Im Prozess gegen die angeklagten Wehrmachtsangehörigen vor dem Militärgericht Verona hat sich die Urteilsverkündung voraussichtlich auf den 5. Juli 2011 verschoben. Aufgrund rechtlicher Beschränkungen in Deutschland und weil wir die Urteilsverkündung abwarten wollen, sind die Kundgebungen am 25. Juni in Weißensee und Reinickendorf erstmal ausgesetzt. Doch die Täter wohnen dort weiterhin ruhig in ihren Häusern, deshalb werden wir zeitnah nach den Urteilen vor ihre Häuser ziehen. Wir warten nur den taktisch günstigen Zeitpunkt ab, denn ob morgen, übermorgen oder nächste Woche: Die ruhigen Zeiten werden vorbei sein! Also haltet Augen und Ohren offen und informiert euch ab 5. Juli über die einschlägigen Internetseiten oder über: http://ns-prozesse.blogspot.com

Achtet auf aktuelle Ankündigungen!

Dienstag, 21. Juni 2011

Kundgebung gegen NS-Kriegsverbrecher in Berlin am 25. Juni

Keine Ruhe den NS-Kriegsverbrechern in unserer Nachbarschaft!

Tatort: Norditalien, 1944.
Wohnort: Reinickendorf, 2011.

Auch in Ihrer Nachbarschaft lebt ein verurteilter NS-Kriegsverbrecher: Gerade werden zwei Berliner Senioren vor dem italienischen Militärgericht in Verona in Abwesenheit zu lebenslanger Haft verurteilt. Sie beteiligten sich als Angehörige der Wehrmachtsdivision „Hermann Göring” an Massakern in Nord-Italien, bei denen mehrere Hundert unbeteiligte ZivilistInnen ermordet wurden. Trotz der rechtskräftigen Verurteilung müssen die Verurteilten ihre Haftstrafe nicht antreten, da der deutsche Staat sie nicht ausliefert.

__________________________________________________

Arbeitsanweisung A: Entnimm den Textabschnitt vollständig und ohne jede Änderung.

Eingabedaten:
__________________________________________________

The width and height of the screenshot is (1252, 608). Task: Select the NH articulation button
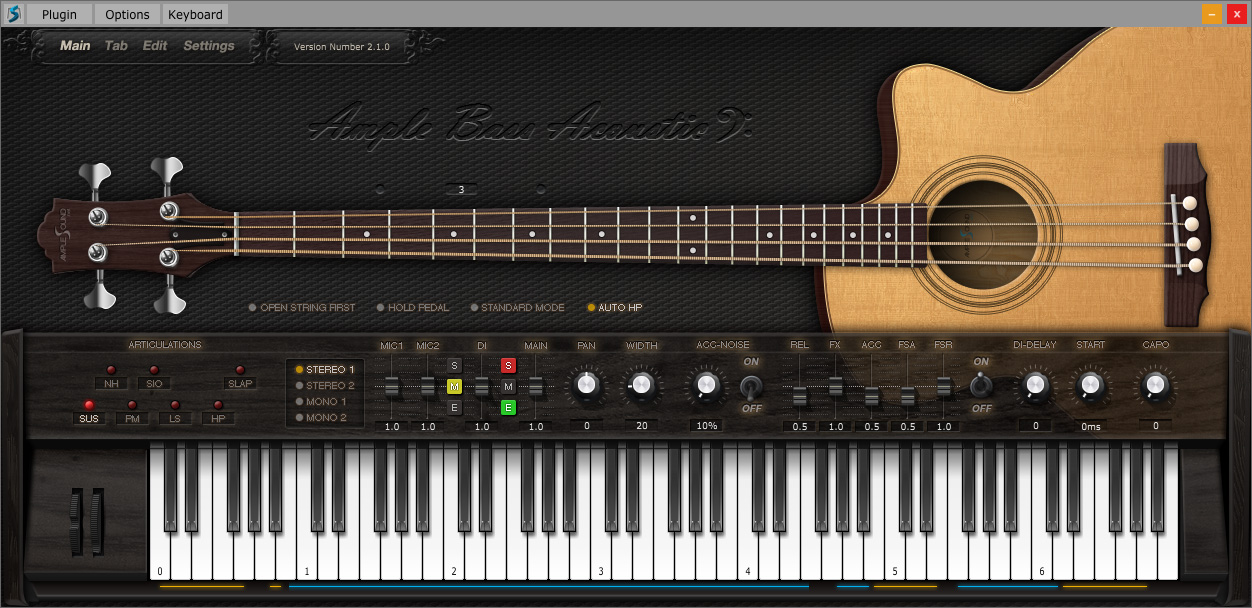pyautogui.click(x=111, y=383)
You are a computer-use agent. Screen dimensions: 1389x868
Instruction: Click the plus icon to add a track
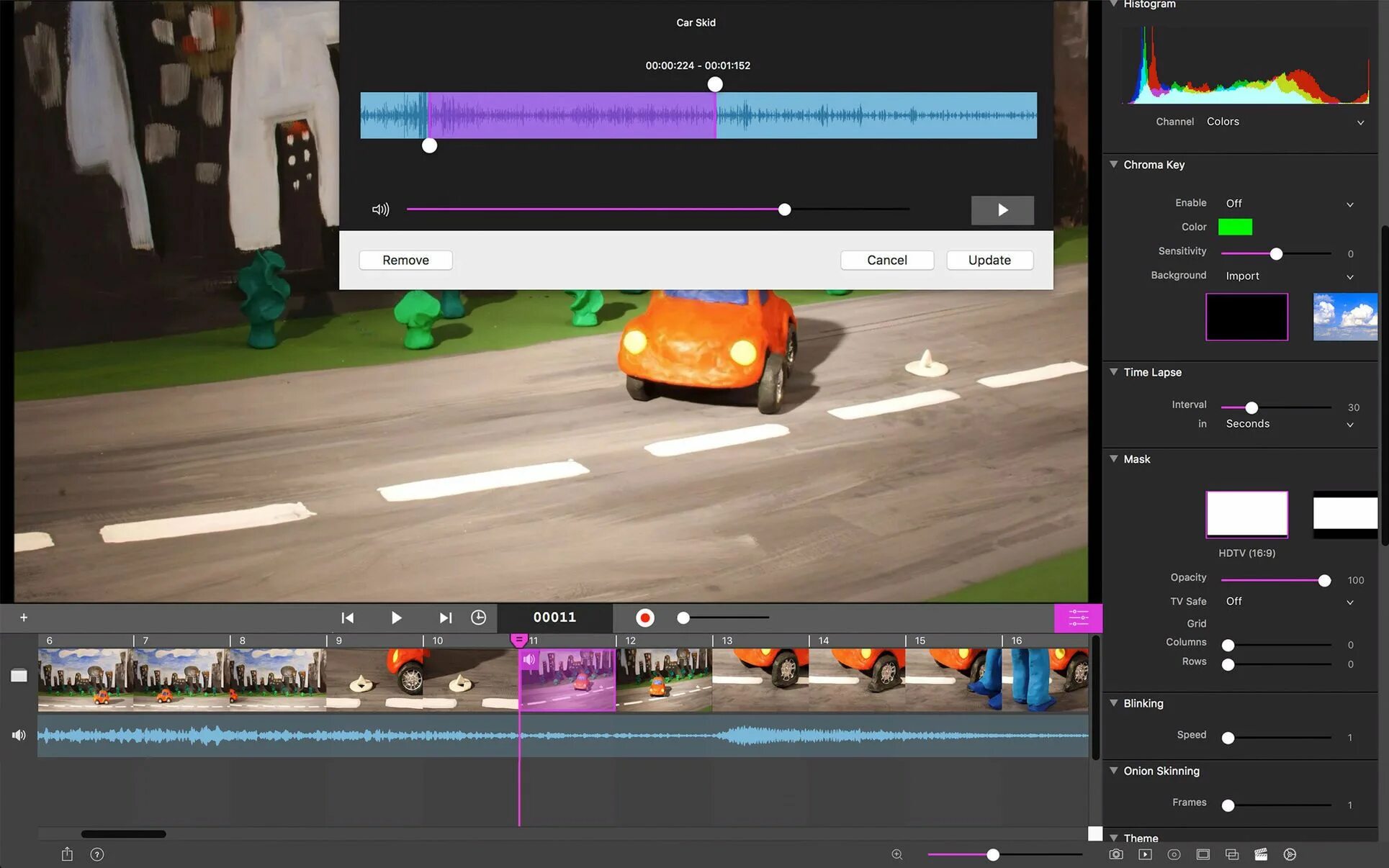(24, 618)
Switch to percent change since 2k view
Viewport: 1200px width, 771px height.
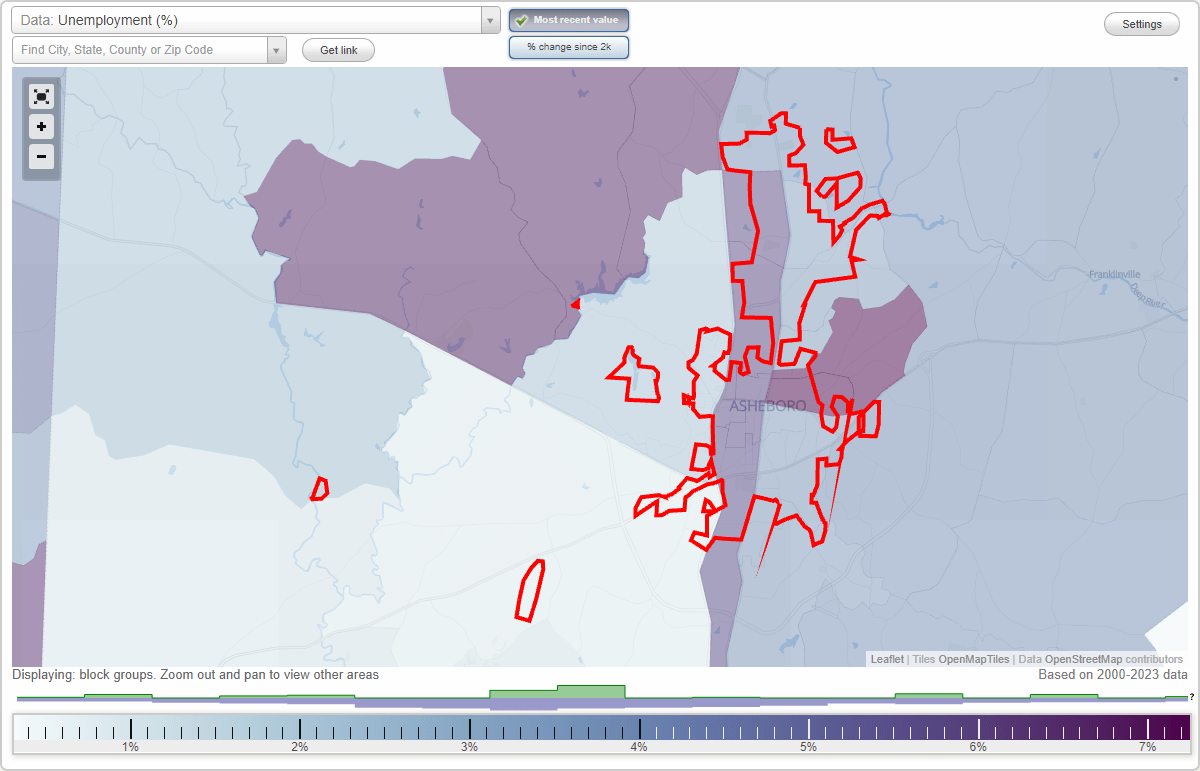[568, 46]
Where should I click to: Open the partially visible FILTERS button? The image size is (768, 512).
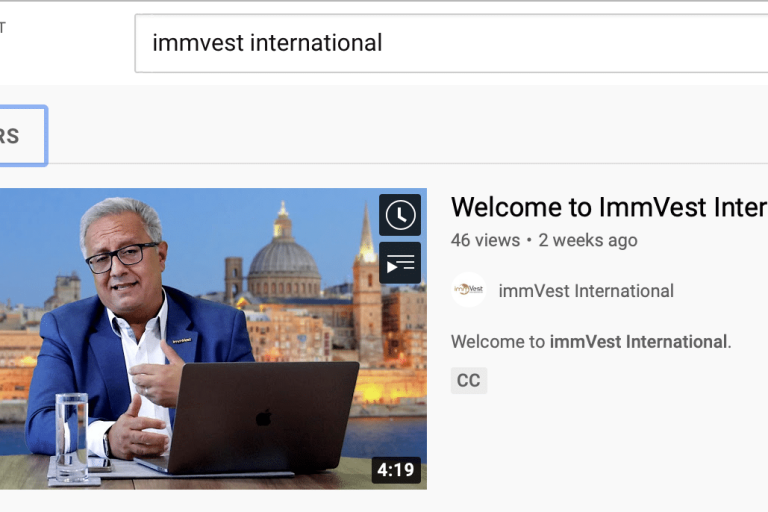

__________________________________________________

Arbeitsanweisung B: Kopiere aus der Auflistung alles von der Zeile mit „You are a computer-use“ bis hinunter zum Ende der Auflistung, beide Grenzen eingeschlossen, Zeichen für Zeichen. Die Bilder lässt du in der Antwort weg.

Erwartete Ausgabe A:
Im Prozess gegen die angeklagten Wehrmachtsangehörigen vor dem Militärgericht Verona hat sich die Urteilsverkündung voraussichtlich auf den 5. Juli 2011 verschoben. Aufgrund rechtlicher Beschränkungen in Deutschland und weil wir die Urteilsverkündung abwarten wollen, sind die Kundgebungen am 25. Juni in Weißensee und Reinickendorf erstmal ausgesetzt. Doch die Täter wohnen dort weiterhin ruhig in ihren Häusern, deshalb werden wir zeitnah nach den Urteilen vor ihre Häuser ziehen. Wir warten nur den taktisch günstigen Zeitpunkt ab, denn ob morgen, übermorgen oder nächste Woche: Die ruhigen Zeiten werden vorbei sein! Also haltet Augen und Ohren offen und informiert euch ab 5. Juli über die einschlägigen Internetseiten oder über: http://ns-prozesse.blogspot.com

Achtet auf aktuelle Ankündigungen!

Dienstag, 21. Juni 2011

Kundgebung gegen NS-Kriegsverbrecher in Berlin am 25. Juni

Keine Ruhe den NS-Kriegsverbrechern in unserer Nachbarschaft!

Tatort: Norditalien, 1944.
Wohnort: Reinickendorf, 2011.

Auch in Ihrer Nachbarschaft lebt ein verurteilter NS-Kriegsverbrecher: Gerade werden zwei Berliner Senioren vor dem italienischen Militärgericht in Verona in Abwesenheit zu lebenslanger Haft verurteilt. Sie beteiligten sich als Angehörige der Wehrmachtsdivision „Hermann Göring” an Massakern in Nord-Italien, bei denen mehrere Hundert unbeteiligte ZivilistInnen ermordet wurden. Trotz der rechtskräftigen Verurteilung müssen die Verurteilten ihre Haftstrafe nicht antreten, da der deutsche Staat sie nicht ausliefert.

Erwartete Ausgabe B:
You are a computer-use agent. Screen dimensions: 1389x868
Instruction: Click the plus icon to add a track
(24, 618)
Switch to percent change since 2k view
Viewport: 1200px width, 771px height.
[568, 46]
Where should I click to: Open the partially visible FILTERS button? The image size is (768, 512).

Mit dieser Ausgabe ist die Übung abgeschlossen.